Birgit Jürgenssen
Die Beschreibung der Ausstellung
In: Ausst. Kat. Die schwangere Muse (Wien: Akademie der Bildenden Künste, 1992), S. 15-16.

Sir:
Liebe, zur Kunst, und Hochzeit, der Kunst
(eine unreine Abweichung)
gehören zusammen wie Pferd und Wagen.
Man kann nicht eines, man kann keines
ohne das andere haben.
Ad Reinhardt, New York, NY

Mit der Ausstellung  ,,Die schwangere Muse“ wurde der Versuch unternommen, mit einer kleinen Werksauswahl auf die Schätze der Sammlungen der Akademie hinzuweisen, in einem persönlichen, emotionalem Bezug zur Gegenwart.

Die Sammlungen der Akademie dienen den Studierenden der Akademie auch zu Studienzwecken, die bei der Betrachtung dieser und anderer Kunstwerke von der ideenschwangeren Muse inspiriert werden sollten, könnten…

Die Ausstellung hat drei Schwerpunkte, die den fachlichen Unterteilungen der Sammlung entsprechen, das ist die Gemäldegalerie, das Kupferstichkabinett und die Glyptothek.

In der Mitte der Aula sind die aus der Glyptothek ausgewählten Gipsbüsten in der Weise aufgestellt, wie sie in einem kleinen Zimmer in der Kartause von Mauerbach archiviert sind. mehr

Der einzige Unterschied ist der Teppich, der einerseits als Podest, andererseits als Zitat auf das Wohnzimmer (der Gegenwart) zu verstehen ist. Der Zeitgeschmack, in Fachzeitungen über Wohnen heute vielfach dokumentiert, fordert die Einrichtung mit der Antike, von griechischen oder römischen Säulen, Amphoren, Büsten bis zur pompejanischen Wandbemalung.

Aus der wertvollen Sammlung des Kupferstichkabinetts wurden sechzehn Graphiken auf Grund der besonderen Qualität und mit Hinblick auf die Sinnlichkeit der Darstellung ausgesucht. Ein Porträt, ein Körper, eine Landschaft gleichermaßen können sinnlich-erotische Kraft ausstrahlen.

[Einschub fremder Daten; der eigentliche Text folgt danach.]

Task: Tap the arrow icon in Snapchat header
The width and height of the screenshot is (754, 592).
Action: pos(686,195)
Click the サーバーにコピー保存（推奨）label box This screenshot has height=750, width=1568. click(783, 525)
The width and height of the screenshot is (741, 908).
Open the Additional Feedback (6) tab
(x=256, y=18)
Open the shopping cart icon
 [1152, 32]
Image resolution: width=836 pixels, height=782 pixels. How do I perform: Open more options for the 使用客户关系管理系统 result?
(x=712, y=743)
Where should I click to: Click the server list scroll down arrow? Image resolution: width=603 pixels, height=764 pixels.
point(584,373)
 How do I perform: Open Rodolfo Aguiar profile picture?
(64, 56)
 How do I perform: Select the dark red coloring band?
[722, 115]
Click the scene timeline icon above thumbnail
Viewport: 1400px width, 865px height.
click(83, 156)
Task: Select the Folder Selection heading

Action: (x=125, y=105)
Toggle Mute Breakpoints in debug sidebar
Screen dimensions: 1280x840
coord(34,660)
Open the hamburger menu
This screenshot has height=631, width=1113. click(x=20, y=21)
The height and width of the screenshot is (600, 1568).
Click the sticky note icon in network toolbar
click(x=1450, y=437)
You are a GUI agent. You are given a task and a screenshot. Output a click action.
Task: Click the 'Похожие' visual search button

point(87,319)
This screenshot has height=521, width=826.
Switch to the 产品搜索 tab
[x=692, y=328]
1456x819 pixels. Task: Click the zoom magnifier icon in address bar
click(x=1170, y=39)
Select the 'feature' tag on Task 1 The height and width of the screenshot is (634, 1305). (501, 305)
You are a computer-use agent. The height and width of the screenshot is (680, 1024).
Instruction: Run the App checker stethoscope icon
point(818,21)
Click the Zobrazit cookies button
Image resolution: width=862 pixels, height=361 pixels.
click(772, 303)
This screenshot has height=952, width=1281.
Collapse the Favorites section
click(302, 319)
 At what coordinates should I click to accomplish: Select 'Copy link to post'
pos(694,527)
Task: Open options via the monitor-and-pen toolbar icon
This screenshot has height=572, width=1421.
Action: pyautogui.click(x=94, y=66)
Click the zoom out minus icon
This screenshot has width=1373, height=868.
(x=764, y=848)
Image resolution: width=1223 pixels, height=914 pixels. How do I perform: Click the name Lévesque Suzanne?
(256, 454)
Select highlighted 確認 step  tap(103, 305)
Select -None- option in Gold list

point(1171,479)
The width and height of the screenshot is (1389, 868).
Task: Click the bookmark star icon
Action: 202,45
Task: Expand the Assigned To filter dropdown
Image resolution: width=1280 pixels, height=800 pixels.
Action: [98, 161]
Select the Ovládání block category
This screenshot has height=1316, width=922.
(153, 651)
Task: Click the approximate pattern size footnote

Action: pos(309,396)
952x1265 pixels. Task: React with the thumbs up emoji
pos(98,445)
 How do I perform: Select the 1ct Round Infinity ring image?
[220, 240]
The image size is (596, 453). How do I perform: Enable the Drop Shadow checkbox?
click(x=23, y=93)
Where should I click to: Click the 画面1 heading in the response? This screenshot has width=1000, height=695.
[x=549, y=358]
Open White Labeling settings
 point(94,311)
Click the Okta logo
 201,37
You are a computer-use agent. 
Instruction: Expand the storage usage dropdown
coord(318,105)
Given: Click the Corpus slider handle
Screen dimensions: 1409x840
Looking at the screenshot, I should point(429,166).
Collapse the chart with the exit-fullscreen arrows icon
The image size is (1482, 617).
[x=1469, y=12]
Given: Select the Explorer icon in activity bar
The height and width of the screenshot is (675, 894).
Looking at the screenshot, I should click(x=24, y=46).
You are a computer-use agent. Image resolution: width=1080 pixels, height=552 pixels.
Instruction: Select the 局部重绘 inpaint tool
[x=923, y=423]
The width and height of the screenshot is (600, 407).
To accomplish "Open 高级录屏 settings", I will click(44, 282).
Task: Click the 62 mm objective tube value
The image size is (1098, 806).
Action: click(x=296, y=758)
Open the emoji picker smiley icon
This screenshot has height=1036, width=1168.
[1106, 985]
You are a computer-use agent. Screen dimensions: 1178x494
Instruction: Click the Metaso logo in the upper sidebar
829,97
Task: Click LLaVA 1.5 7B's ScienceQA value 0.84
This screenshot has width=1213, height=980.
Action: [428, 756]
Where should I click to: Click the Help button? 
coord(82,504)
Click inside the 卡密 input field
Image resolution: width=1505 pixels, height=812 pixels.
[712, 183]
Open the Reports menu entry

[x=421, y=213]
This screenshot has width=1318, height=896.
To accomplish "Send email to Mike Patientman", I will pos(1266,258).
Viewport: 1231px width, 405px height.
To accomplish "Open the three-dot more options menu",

Diesen Graphiken gegenüber ist ein langes, geschwungenes Lesepult aufgestellt, auf dem die Kataloge von Künstlern und Künstlerinnen präsentiert sind, deren Arbeiten sich mit dem Thema der Antike, der Historie oder mit der Idee einer Sammlung und dem begriff des Museums auseinandersetzen. Diese Auswahl zeigt nur einige der vielen Möglichkeiten von künstlerischen Interpretationen.

Die Gemäldegalerie ist mit sechs Meisterwerken vertreten. Die Auswahl der Gemälde, wie die der Graphiken, war von konservatorischen Bedingungen abhängig. Aber auch hier wurden Werke nach sinnlichen Kriterien, sei es auf die Darstellung oder auf das Thema bezogen, ausgewählt. Diese Gemälde werden, auf Staffeleien gestellt, zwischen durchsichtigen Vorhängen präsentiert. Diese Vorhänge zitieren den begriff der Zeit, der Vergangenheit, des Erscheinens und Verschwindens eines Kunstwerks in der Erinnerung.

Die Frage ,,Lassen sie sich heute noch von einem antiken Kunstwerk verführen?“ wurde an etwa 100 Künstler gestellt, von denen 40 antworteten. Diese Antworten sind auf die Vorhänge projiziert und neben den halb sichtbar/verborgenen Gemälde zu lesen.

Die Einschränkung auf das antike Kunstwerk wurde bewusst gewählt, um eine Unmittelbarkeit einer illustrierend-historischen antwort zu vermeiden. Die Antike ist auch ein Begriff, zu dem man nahezu jeder Befragte eine Assoziation finden kann. Antik können auch Sammlungen und Museen wirken, sofern man keinen Bezug zur Gegenwart setzt, um diese dadurch neu erscheinen zu lassen. Die Problematik von historischen Kunstwerken heute ist, dass diese aus ihren ursprünglichen Zusammenhängen gerissen sind und auf alle Museumsorte der Welt verstreut, nur mehr isoliert betrachtet werden können.

Es gibt aber auch den spontanen, emotionalen Zugang zum Kunstwerk; es zu lieben auf Grund des ersten Augenblicks. Ein historisches Kunstwerk (und es ist nicht der vergangene Augenblick bereits Historie) kann aus vielen Gründen zum persönlichen Fetisch, zur Obsession werden. Daher die Frage nach der Verführung. Die Leidenschaft schließt den Bogen von der Gegenwart zur Vergangenheit und umgekehrt. Im Idealfall bekommt die Geschichte Sinn und Bedeutung.